My 11 yr old wanted a guitar. We did buy him one, but after much advice from guitar playing friends, started him in piano first. It's much easier to understand music looking at the keys in front of you, instead of the guitar. BUT - practice was/is still an issue. Have you asked your son if he wants to quit lessons? Maybe the teacher is not a good fit. We are lucky to have a great teacher - and I am actually taking lesson also, which helps a ton. Now, my son wants to do piano lessons for another 2 yrs (we have been doing them for 3 yrs now).

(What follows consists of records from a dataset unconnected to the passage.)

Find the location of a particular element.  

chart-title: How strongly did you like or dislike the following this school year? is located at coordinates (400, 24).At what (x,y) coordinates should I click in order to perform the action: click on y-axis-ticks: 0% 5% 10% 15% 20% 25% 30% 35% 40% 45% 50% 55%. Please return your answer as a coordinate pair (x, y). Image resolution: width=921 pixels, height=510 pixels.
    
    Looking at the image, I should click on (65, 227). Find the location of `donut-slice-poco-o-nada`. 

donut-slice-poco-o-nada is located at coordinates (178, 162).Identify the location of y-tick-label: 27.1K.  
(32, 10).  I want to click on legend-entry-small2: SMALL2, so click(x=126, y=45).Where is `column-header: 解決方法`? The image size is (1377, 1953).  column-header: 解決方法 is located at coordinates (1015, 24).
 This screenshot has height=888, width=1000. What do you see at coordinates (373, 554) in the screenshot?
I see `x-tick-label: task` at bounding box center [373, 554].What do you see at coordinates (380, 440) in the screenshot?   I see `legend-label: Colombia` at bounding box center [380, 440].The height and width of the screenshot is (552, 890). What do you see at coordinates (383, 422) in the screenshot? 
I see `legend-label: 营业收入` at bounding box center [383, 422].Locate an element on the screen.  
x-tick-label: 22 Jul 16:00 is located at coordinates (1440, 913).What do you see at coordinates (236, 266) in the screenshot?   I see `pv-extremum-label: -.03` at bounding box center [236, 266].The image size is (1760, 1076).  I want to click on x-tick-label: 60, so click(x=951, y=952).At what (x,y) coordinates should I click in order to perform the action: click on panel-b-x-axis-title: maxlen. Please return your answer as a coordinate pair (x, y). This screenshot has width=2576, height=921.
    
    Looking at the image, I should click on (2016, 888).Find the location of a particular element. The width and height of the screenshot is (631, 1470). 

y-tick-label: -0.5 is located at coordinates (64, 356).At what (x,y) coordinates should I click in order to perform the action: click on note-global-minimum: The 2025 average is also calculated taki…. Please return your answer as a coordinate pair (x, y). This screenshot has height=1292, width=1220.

I will echo the other parent who suggests that you sit with your son. Yes, I know, it's ANOTHER time commitment. My son just wants me in the same room when he practices. Also, Praise him for playing something well. Ask your son if he likes the songs he is working on. If not, ask the teacher what options there are for other music or books. Also, talk to his instructor ahead of time and have the instructor talk to your son about practicing. I do remind my son that even professional musicians (insert his favorite band/singer here) practice alot -really alot!

We also bought a book that is way ahead of my son's current ability - but he really wants to play some songs in it. So it is a good carrot to get him to practice. Our instructor does a student of the month who gets trophy and their name announced at the recitals. A little competition can go a long way.

The practice battle will continue, but hopefully it will get better. One Mom I know told her daughter if she did not have enough practice time, her allowance would have to pay for the lesson. OR she could earn additional allowance if the lesson went well. It worked - for a while which is typical for ADHD kids. Then you have to find the next motivational reward and/or consequence.

Remember - just because he doesn't practice, does not mean he does not like guitar. Keep us posted - and be sure to share anything that works!